Reddingshonden zijn opgeleid om ingezet te kunnen worden bij vermissingszaken. In Nederland zijn de meeste van deze honden van vrijwilligers die als doel hebben om samen met hun hond te kunnen ondersteunen bij urgente vermissingszaken.
Een reddingshond werkt voornamelijk met zijn neus en volgt een geurbeeld wat ontstaan is door dat een mens duizenden stukjes van zijn/haar lichaam verliest. Sommige van deze huiddeeltjes zijn licht en worden meegedragen door de wind en sommigen zijn zwaarder en landen op de grond. Deze stukjes bestaan uit o.a.: huidcellen, haren, bacteriën, schimmels, speeksel, hormonen etc. Deze zijn voor ieder mens uniek. Honden kunnen deze deeltjes ruiken en hierin onderscheid maken tussen verschillende personen.
In het werk gebruikt de hond voornamelijk zijn/haar neus maar soms werken ze ook op zicht en gehoor.

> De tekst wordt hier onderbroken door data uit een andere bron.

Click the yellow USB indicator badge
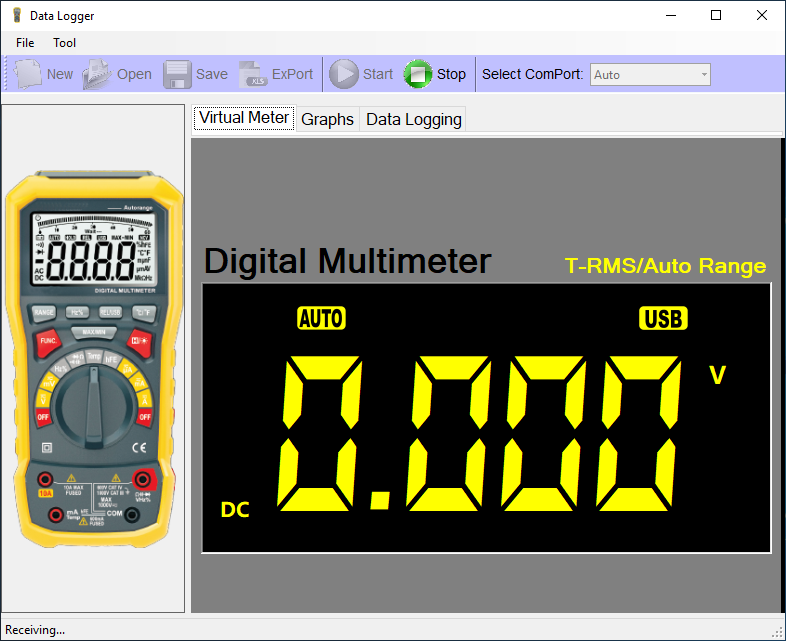Screen dimensions: 786x641 [663, 318]
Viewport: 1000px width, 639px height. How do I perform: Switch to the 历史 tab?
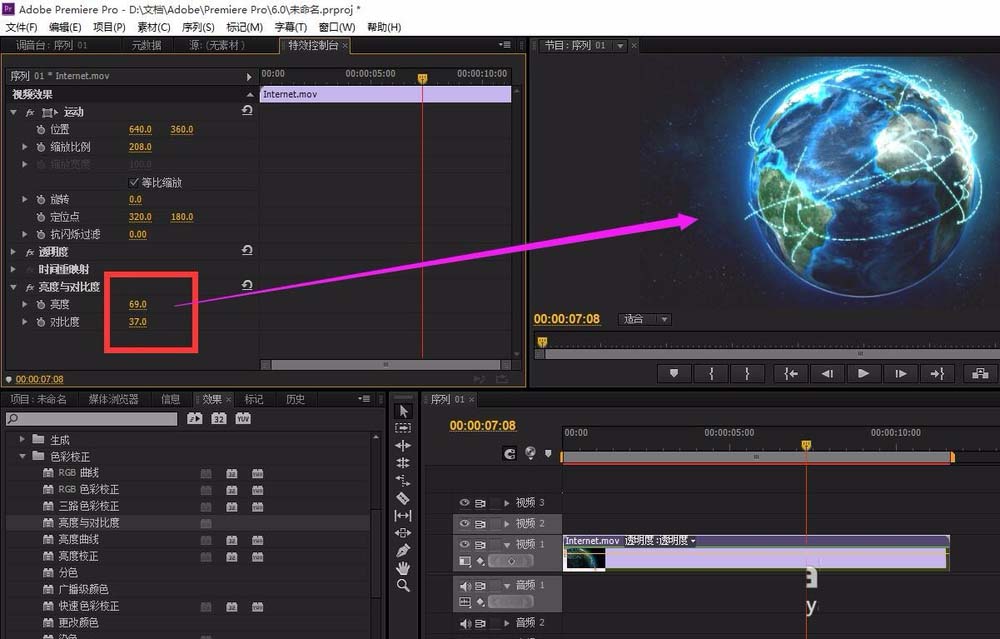294,399
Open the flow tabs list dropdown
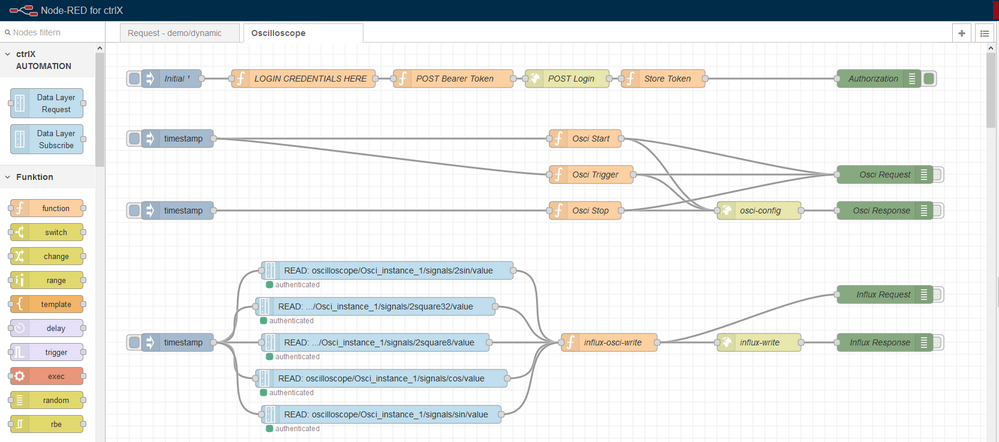Screen dimensions: 999x442 [x=984, y=33]
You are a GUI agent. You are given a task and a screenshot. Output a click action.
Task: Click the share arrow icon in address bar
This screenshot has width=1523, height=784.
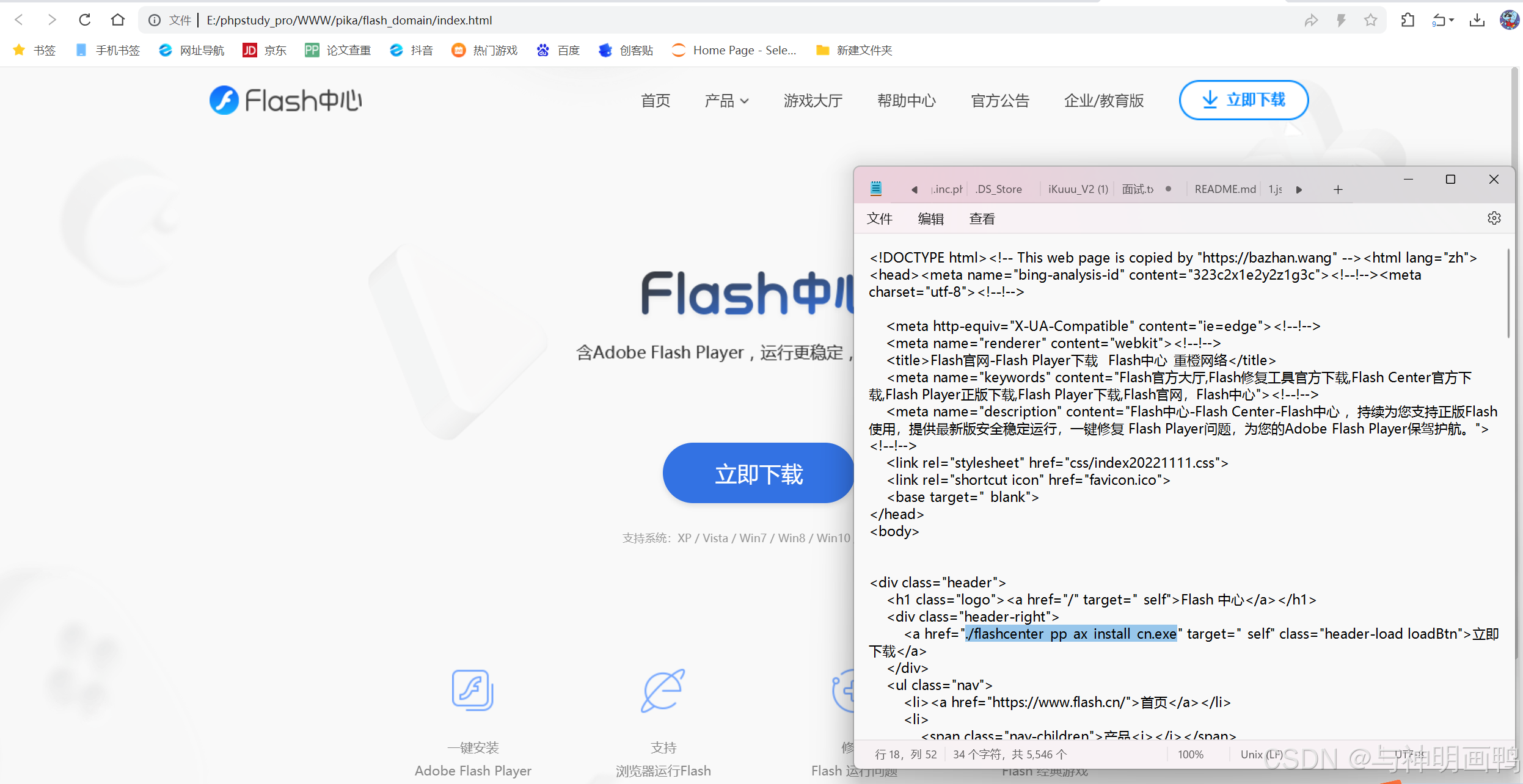click(x=1311, y=20)
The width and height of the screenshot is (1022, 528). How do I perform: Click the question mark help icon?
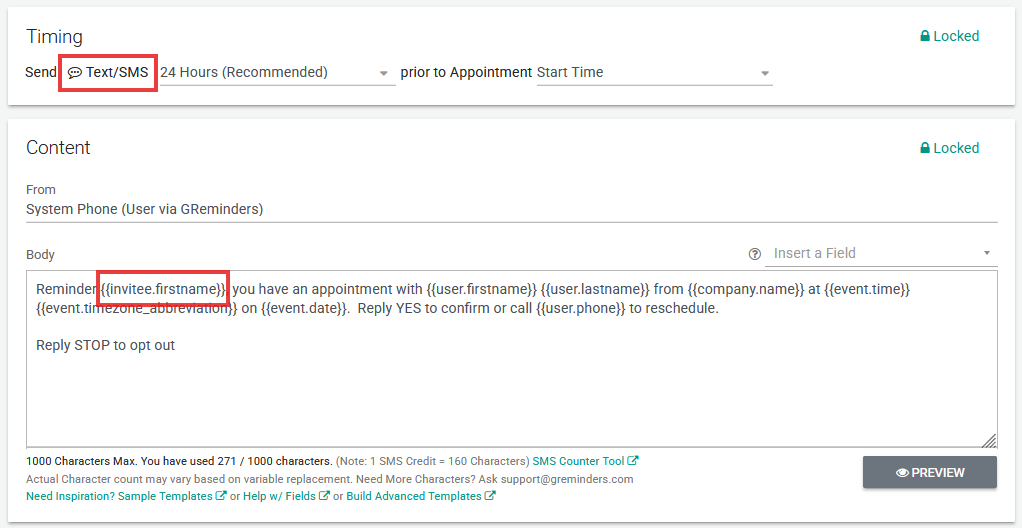pyautogui.click(x=755, y=254)
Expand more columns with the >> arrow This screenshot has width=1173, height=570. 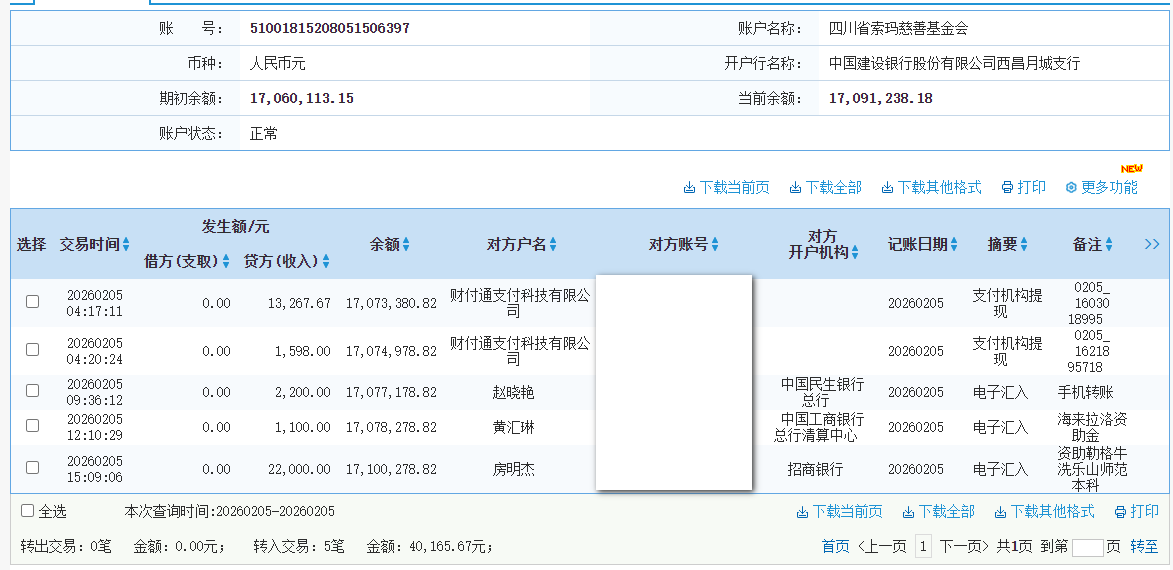click(x=1152, y=244)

Een hond kan hogere tonen horen dan wij mensen en geluiden van grotere afstand oppikken. Daarnaast kan een hond zijn/haar oorschelp draaien in de richting van het geluid waarbij hij/zij zijn beide oorschelpen afzonderlijk kan “bedienen”.

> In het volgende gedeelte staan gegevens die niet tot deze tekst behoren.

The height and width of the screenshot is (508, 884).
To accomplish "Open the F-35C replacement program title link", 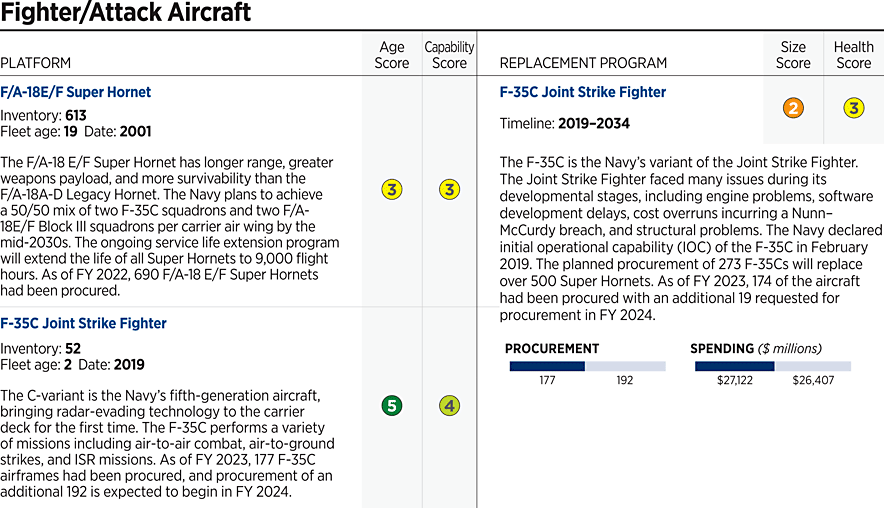I will click(582, 92).
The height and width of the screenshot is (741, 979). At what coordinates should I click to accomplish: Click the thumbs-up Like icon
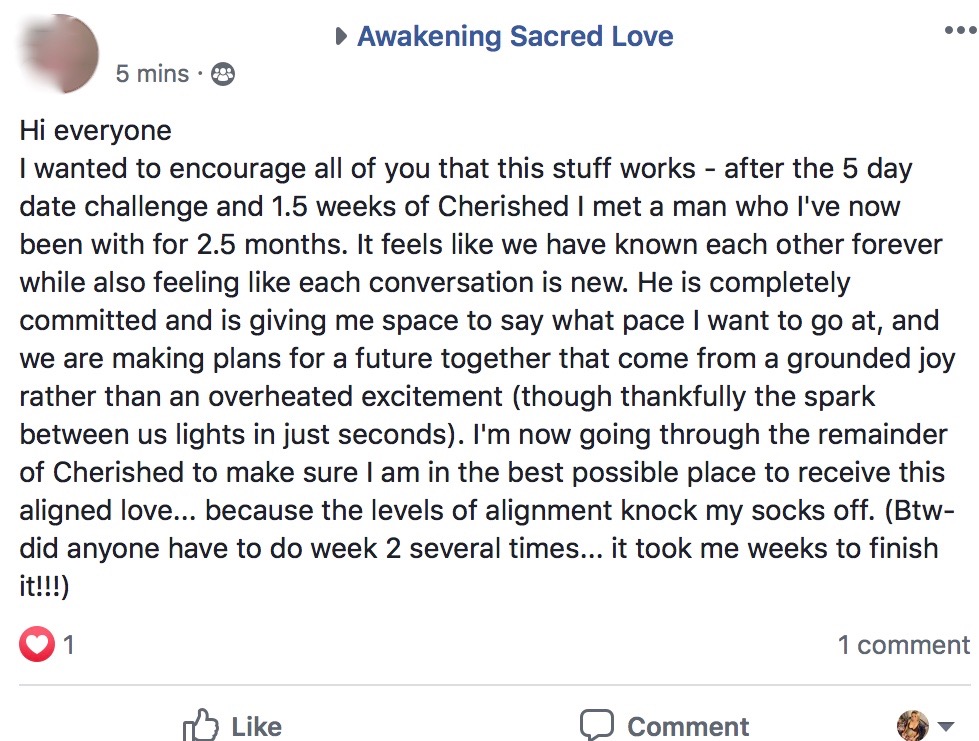(201, 725)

We leren onze honden als ze “het slachtoffer” gevonden hebben daarbij te blijven en te gaan blaffen (verwijzen) zodat de geleider en de buddy weten in welke richting ze moeten lopen om naar het slachtoffer toe te gaan. Bij het slachtoffer aangekomen ontfermt de geleider zich over zijn/haar hond en beloont hem/haar voor het goede zoeken en de buddy ontfermt zich over het slachtoffer.